Thursday, September 4, 2014

Hercules and Minerva at Thoreau's Walden

A former student, who might not need to remain nameless, shared the following observations with me. He comments on two mentions of classical mythology in Thoreau's On Walden Pond. I'd categorize them as OGCMA0249NOTAthena_Thoreau and  0556NOTHeraclesAugeas_Thoreau, respectively. Enjoy. Thanks, M.N.!

"So, I graduated and moved away so I don't have easy access to the Oxford Guide to Classical Mythology in the Arts to know if this usage was in there already or not; but, I did find a couple of usages during some leisure reading that you were probably already aware of, but just in case you didn't know them, I thought I would send them to help you in your quest to take over the world by recording all usages of classical myth. :) [The secret is getting out!]
Both usages are from Henry David Thoreau's Walden. The first of which is as follows:
The twelve labors of Hercules were trifling in comparison with those which my
neighbors have undertaken; for they were only twelve, and had an
end; but I could never see that these men slew or captured any
monster or finished any labor. They have no friend Iolas to burn with
a hot iron the root of the Hydra’s head, but as soon as one head is
crushed, two spring up... How many a poor immortal soul have I met well
nigh crushed and smothered under its load, creeping down the road of
life, pushing before it a barn seventy-five feet by forty, its Augean
stables never cleansed, and one hundred acres of land, tillage,
mowing, pasture, and wood-lot! The portionless, who struggle with
no such unnecessary inherited encumbrances, find it labor enough to
subdue and cultivate a few cubic feet of flesh. (Pages 7-8)
The smoking gun is clear enough, as is his meaning. It is hard to miss the call to live simply in Walden, and the fact that many people find themselves in ceaseless labor throughout their lives in order to satisfy their lavish and worldly desires, they are worse off than Hercules, who at least eventually finished his labors. [Thoreau's] poor countrymen labor endlessly, all their lives, and never have anything to show for it. No trophies, no accolades, and no reason to remember them after they are gone.

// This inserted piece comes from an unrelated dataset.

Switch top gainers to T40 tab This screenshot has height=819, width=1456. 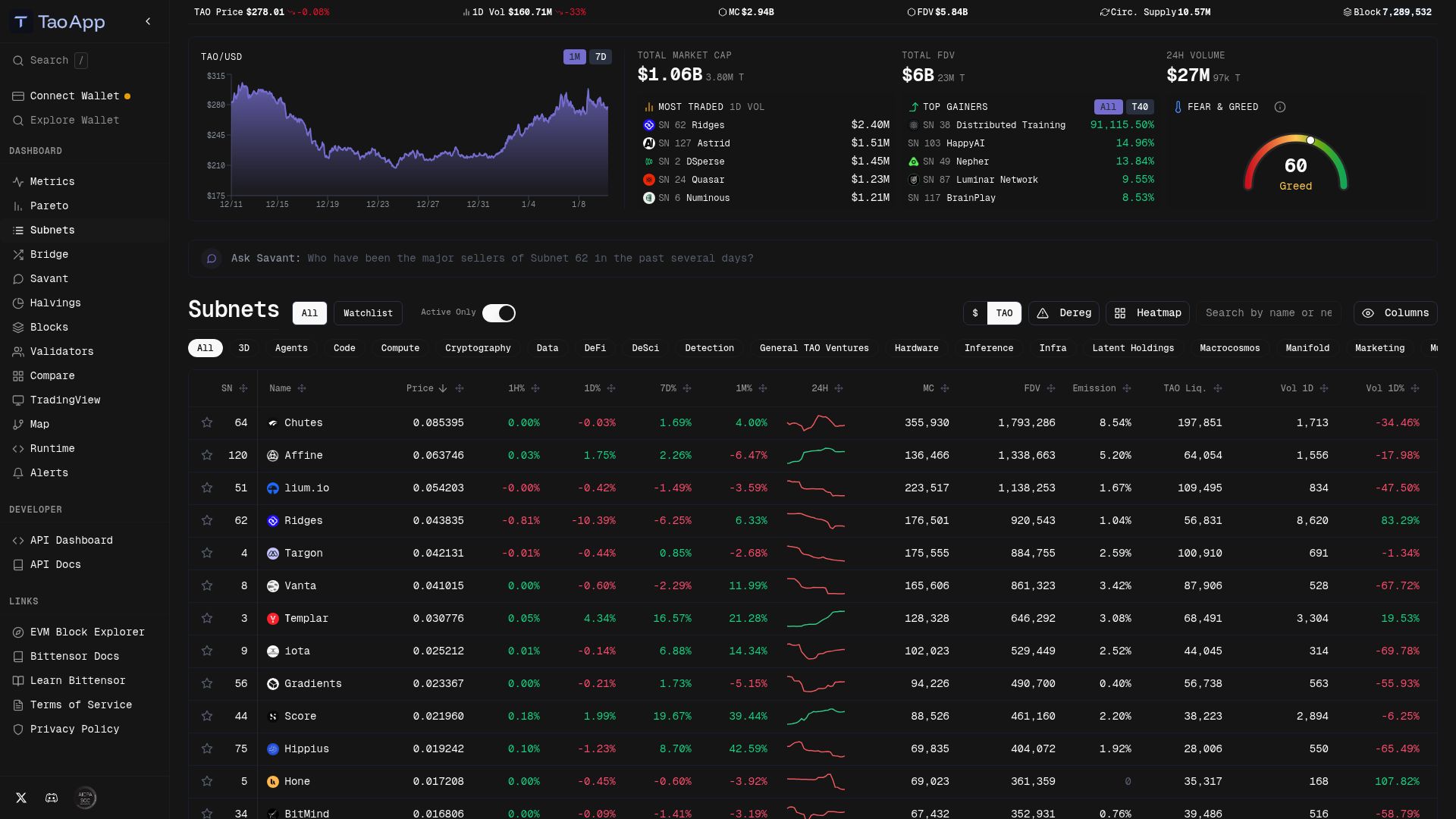[1140, 107]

The second usage invokes the Minerva myth...
And when the farmer has got his house, he may not be the richer
but the poorer for it, and it be the house that has got him. As I
understand it, that was a valid objection urged by Momus against the
house which Minerva made, that she “had not made it movable, by
which means a bad neighborhood might be avoided;” and it may still
be urged, for our houses are such unwieldy property that we are often
imprisoned rather than housed in them; and the bad neighborhood to
be avoided is our own scurvy selves. I know one or two families, at
least, in this town, who, for nearly a generation, have been wishing to
sell their houses in the outskirts and move into the village, but have
not been able to accomplish it, and only death will set them free. (Pages 27-28)
Again, it is unfortunate that I was unable to grab a copy of the OGCMA to read up further on this mythical reference in a zero-grade setting, as it was I was forced to consult Wikipedia. 
It is telling that Thoreau would side with Momos, the minor figure who was ultimately cast out for his criticism of those in power. [See Hesiod Theog. 214, for the earliest mention of this personification of fault-finding.] Rather than siding with the major Gods as most narratives do, deriding Momos for his unjust and jealous criticism, [Thoroeau] claims that it was a valid objection. He would be no stranger to criticism for his writings, especially his essay on Civil Disobedience, in which he criticized government and its lack of morality, especially in matters of taxation. Perhaps, (and this may be a stretch) he means to draw a parallel between the foolish and vain Gods of antiquity and the unjust, overreaching government.

Just some thoughts. I didn't know who else to share them with that might get a kick of them, but I remembered you hoped that your students would continue to alert you to narrative gains and uses of classical myths."